### Exercise text

________________

Exhaustion

I was 40 when I started this process. I turned 41 6 days after Little Man was dropped off at my door. This year, I turned 44 and let me tell you, being a mother to two young children in my 40’s is no joke.

Parenting, in general, is hard. Parenting children while fostering is uber hard. Parenting and fostering small children in your 40’s takes a lot of determination, commitment, and ibuprofen.

If I stay up past 10pm, I’m guaranteed a bad next day due to exhaustion. And in the last year, my body has decided that I need less and less sleep so my wake up times ranges from 3:30 am to 5:30 am. Incredibly rarely past 6:00 am.

Add to that just the mental exhaustion from the ‘what ifs’ that come with parenting, add a layer of uncertainty with fostering, and then the needs of a kiddo with special needs and I’m an exhausted blob.

Self-care is talked about a lot these days and I’d like to say I’m a big believer in it but my form of self-care waxes and wanes. Sometimes it’s turning off my light within minutes of closing the boy's bedroom door. Sometimes it looks like me playing on my phone when the boys are playing at the park because for one brief minute, I’m not worrying about how Little Man will react to his therapist is in a new office. Sometimes it’s at the bottom of a Ben & Jerry’s ice cream pint.

I do know that I have 15 (plus a few months) years until Mr. T is 18. That’s 15 years of showing up and being on duty 24/7. I need to take better care of myself. So, I’ve started vitamins. I've started watching what I eat.  But with my medical history, it's hard to say if I'm going to be the most agile 50+ years old when the boys are teens.

________________

### Requirement
Carry on the essay about exhaustion while parenting and fostering in one's 40s, starting after its final sentence. The rows that follow were taken from a different source and have no connection to the essay above.

________________

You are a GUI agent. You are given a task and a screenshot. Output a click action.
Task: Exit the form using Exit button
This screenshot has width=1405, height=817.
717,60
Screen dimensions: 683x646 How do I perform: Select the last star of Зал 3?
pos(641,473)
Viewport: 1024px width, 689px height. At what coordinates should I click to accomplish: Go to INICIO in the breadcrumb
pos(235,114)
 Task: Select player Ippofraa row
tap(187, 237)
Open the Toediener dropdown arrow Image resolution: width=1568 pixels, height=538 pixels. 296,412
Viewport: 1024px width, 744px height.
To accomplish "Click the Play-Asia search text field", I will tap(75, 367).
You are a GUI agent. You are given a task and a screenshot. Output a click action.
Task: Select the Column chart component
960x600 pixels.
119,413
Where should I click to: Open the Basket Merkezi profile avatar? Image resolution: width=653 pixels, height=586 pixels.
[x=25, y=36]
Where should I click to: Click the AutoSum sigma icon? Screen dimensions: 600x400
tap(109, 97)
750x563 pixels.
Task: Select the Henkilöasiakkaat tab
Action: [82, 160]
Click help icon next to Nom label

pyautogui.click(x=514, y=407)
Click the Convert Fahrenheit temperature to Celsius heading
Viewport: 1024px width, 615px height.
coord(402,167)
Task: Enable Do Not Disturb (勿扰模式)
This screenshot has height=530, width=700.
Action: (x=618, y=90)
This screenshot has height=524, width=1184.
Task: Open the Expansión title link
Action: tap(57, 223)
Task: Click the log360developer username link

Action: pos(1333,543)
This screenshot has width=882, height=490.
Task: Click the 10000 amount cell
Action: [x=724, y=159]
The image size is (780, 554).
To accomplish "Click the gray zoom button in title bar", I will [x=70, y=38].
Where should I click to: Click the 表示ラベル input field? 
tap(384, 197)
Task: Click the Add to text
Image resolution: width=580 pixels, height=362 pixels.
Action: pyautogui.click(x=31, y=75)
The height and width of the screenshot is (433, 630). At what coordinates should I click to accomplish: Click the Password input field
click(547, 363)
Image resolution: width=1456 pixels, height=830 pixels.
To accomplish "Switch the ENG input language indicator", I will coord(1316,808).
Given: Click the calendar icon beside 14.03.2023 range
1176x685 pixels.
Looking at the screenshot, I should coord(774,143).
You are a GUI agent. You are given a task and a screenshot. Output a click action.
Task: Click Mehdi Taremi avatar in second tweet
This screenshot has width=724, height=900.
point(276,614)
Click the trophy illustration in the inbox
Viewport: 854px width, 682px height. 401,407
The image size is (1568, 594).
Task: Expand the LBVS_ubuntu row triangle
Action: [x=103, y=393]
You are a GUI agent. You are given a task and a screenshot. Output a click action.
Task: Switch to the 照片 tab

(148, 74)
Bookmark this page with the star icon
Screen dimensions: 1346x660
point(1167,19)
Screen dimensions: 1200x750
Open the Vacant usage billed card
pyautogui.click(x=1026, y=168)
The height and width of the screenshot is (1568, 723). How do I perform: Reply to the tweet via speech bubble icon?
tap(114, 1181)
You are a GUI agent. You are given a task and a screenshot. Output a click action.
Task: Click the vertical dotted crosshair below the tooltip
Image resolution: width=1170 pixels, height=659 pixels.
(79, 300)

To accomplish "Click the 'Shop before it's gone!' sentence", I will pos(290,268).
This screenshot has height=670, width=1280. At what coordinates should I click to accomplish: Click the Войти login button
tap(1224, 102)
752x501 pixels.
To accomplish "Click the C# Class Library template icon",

________________

### Result
And I'm a big planner so I feel like I need to start planning for the breakdown of my body now. What will I do with Little Man when I can't restrain him when he has a tantrum? Or how will I break them up when the boys fight? These are all things I lose sleep about.  That and more.

So my idea is to start taking better care of myself, physically. I've joined a group of ladies that are doing an online food journalling and support group. I need to focus on making better decisions so that it helps me in the future. Soda has been cut out of my diet and that's going to just have to be enough to jump start this.

The manfriend and I have talked long and hard about our future with the boys. His children are, for all intents and purposes, grown. He hadn't planned on having another set of kids to raise.  But we're here and now he does.  So we both know it's going to mean making some changes to our diets and lifestyles.  And I know we're both committed to making those changes.  

It comes with a price but it's worth paying.